A reduced TNF-α production capacity is associated with enhanced endothelial cell activation and loss of vascular integrity
We measured biomarkers for endothelial cell activation (plasma levels of sICAM-1 and sE-Selectin) and vascular integrity (angiopoietin 1 and 2) on admission to the ICU (Fig 3). Patients with a strongly reduced leukocyte TNF-α production capacity displayed the highest levels of sICAM-1, angiopoeitin-2 and angiopoietin-2:1 ratio, indicative of stronger endothelial cell activation and a more profound loss of vascular integrity.
[Figure omitted. See PDF.]
Data are presented as box and whiskers, as specified by Tukey. Dotted lines represent median values obtained in age-matched healthy subjects. Comparisons between groups were performed using the Kruskall-Wallis test followed by Dunn’s post-tests adjusted for multiple comparisons (Bonferroni). ** P < .01. ANG, angiopoietin; sE-Selectin, soluble E-selectin; sICAM, soluble intercellular adhesion molecule; TNF, tumor necrosis factor.
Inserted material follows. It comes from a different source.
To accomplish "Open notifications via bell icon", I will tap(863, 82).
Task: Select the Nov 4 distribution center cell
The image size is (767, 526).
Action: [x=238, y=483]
A reduced TNF-α production capacity has some association with enhanced procoagulant responses
We measured biomarkers of coagulation activation (D-dimer, PT, aPTT, platelet counts) and anticoagulant mechanisms (protein C, antithrombin) on admission to the ICU (Fig 4). Patients with a moderately and strongly reduced TNF-α production-capacity showed increased plasma levels of D-dimer and decreased levels of antithrombin respectively, indicative of a more disturbed hemostatic balance.
[Figure omitted. See PDF.]
Dotted lines represent median values obtained in age-matched healthy subjects. Comparisons between groups were performed using the Kruskall-Wallis test followed by Dunn’s post-tests adjusted for multiple comparisons (Bonferroni). * P < .05. aPTT, activated partial thromboplastin time; PT, prothrombin time; TNF, tumor necrosis factor.
Discussion
Immune suppression is a common feature in critically ill patients and administration of immune stimulatory agents has been advocated as a new therapeutic strategy to reverse this host response aberration in this population. However, drugs that stimulate the immune system may enhance excessive proinflammatory responses also present in patients selected for this adjunctive therapy. We here sought to obtain insight in the proportionality of immune suppression and concurrently detectable systemic hyperinflammation in critically ill patients. To this end we used the TNF-α production capacity of LPS-stimulated blood leukocytes as a readout for immune suppression, stratified patients into quartiles according to the extent in which this response was impaired and measured 15 biomarkers indicative of dysregulation of proinflammatory host response mechanisms in plasma. We demonstrate that critically ill patients with the most severe immunosuppression (as indicated by the lowest TNF-α production capacity) concurrently show the strongest signs of systemic inflammatory and endothelial responses.
Immune suppression is considered an important determinant in the outcome of critical illness [1–3, 24, 25]. Previous studies also used a reduced capacity of blood leukocytes to produce proinflammatory cytokines upon ex vivo stimulation with bacterial agonists like LPS in patients with sepsis or non-infectious critical illness [2, 4, 6, 10, 11, 24, 26]. Measurement of HLA-DR expression on monocytes is another commonly used readout for immune suppression in clinical settings [2, 6, 10–12, 24, 27]; monocyte HLA-DR levels showed a strong correlation with the responsiveness of whole blood leukocytes to LPS in critically ill patients [10, 26, 28]. Likewise, in a model of in vitro LPS tolerance a reduced ability of monocytes to produce TNF-α was associated with a diminished HLA-DR expression [29]. These data provide further validity to the use of TNF-α production capacity of blood leukocytes to stratify patients in groups with different severities of immune suppression. Moreover, low TNF-α producers also exhibited reductions in IL-1β and IL-6 release in LPS-stimulated whole blood, suggesting that these patients indeed displayed a stronger immunosuppressive phenotype.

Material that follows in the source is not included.